Monday, January 30, 2017

Narcissism, the Woman's Turn

Upon re-reading William Thackeray’s 1848 novel Vanity Fair for this month's book club reading, I was fascinated again with the personality of the amoral hustler, even at a time and in a world where a poor woman of low parentage was rejected initially just for her lack of social standing.

Of course the brilliant and witty Becky Sharp takes her life in her hands, but for all her courage and striving loses the sympathy her situation initially evokes. Cruel and impetuous, she really mocks a kindly woman at her ladies' academy with no intent other than to prove herself superior and then launches a life of extraordinary focus on keeping one step ahead of the creditors and at all cost avoiding introspection. Her hubris might have completely defeated her but she keeps turning up after living and NOT learning.

Unable to bond, unable really to love even her children, she is an early example of a personality disorder. One marvels at the weird modernity in the depiction of her pathological lying and con artistry.  She gathers circles of friends she impresses (until they learn of her past), men she collects for their usefulness, and then finally tops it off with some war profiteering during the Napoleonic wars.

A great scene involves a troop of friends going out to "watch" a battle of the war as if it were a sports game- and the terror with which they flee as they realize they may be killed.

This literary tradition is in line with Madame Bovary and in another very different way, Anna Karenina. There's a touch of Scarlett O'Hara here. too. The tragedy of the actress, the social mask, as the only alternative to a kind of social oblivion for women makes it tempting for the modern reader to overlook the selfishness and exploitation of Becky Sharp.

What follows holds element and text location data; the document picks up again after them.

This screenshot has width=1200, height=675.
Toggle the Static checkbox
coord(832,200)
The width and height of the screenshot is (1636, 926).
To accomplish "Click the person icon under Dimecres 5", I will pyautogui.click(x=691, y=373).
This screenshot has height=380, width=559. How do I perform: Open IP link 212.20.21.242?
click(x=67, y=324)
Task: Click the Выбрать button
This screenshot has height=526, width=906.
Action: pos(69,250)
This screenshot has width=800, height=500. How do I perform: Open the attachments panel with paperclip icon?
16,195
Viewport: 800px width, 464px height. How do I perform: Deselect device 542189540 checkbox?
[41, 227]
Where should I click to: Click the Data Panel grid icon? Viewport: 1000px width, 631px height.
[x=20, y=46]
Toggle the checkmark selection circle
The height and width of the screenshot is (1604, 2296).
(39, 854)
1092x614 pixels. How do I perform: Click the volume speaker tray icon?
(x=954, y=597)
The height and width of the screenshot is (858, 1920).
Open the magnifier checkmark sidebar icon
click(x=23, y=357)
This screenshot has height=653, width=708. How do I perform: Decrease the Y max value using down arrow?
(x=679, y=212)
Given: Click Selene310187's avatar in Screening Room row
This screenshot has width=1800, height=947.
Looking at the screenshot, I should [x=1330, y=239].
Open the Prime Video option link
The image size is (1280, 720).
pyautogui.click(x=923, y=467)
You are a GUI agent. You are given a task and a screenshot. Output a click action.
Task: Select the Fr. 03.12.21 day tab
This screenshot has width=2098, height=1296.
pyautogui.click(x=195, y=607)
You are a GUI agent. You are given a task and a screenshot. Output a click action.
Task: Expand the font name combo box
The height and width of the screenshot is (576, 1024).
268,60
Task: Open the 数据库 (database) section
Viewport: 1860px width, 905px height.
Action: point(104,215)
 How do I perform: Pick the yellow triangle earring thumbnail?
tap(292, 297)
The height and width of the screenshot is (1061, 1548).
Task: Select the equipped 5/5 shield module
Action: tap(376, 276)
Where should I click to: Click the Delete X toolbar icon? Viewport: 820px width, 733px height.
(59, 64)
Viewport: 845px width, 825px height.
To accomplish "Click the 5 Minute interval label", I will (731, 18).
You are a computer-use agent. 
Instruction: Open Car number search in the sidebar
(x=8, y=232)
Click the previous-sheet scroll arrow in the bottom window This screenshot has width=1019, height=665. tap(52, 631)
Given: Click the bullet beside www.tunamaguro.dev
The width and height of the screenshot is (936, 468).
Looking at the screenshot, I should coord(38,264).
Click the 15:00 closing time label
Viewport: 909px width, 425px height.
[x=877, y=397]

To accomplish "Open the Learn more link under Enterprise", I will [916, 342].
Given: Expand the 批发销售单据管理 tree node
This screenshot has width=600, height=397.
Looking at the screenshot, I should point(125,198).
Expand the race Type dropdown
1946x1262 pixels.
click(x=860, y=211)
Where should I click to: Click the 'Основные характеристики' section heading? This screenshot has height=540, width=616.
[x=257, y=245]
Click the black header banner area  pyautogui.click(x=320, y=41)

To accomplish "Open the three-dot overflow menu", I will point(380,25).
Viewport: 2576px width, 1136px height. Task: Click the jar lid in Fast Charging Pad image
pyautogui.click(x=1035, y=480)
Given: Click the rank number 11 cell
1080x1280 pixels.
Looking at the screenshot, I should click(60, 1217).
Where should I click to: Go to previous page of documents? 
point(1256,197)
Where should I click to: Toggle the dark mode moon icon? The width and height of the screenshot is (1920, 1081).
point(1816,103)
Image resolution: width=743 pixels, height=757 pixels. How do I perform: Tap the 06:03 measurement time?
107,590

However, reading this at a time of political chaos in America makes it very clear that to overlook or excuse truly destructive personalities, and to tolerate their whims, just leads to a wilderness without real heroes or heroines and skepticism about whether freedom without a deep sense of caring and responsibility has to be the only way out for the oppressed.

Thackeray urges us to hope not, and to see manipulative, cruel people for who they are and not what we might want or need them to be.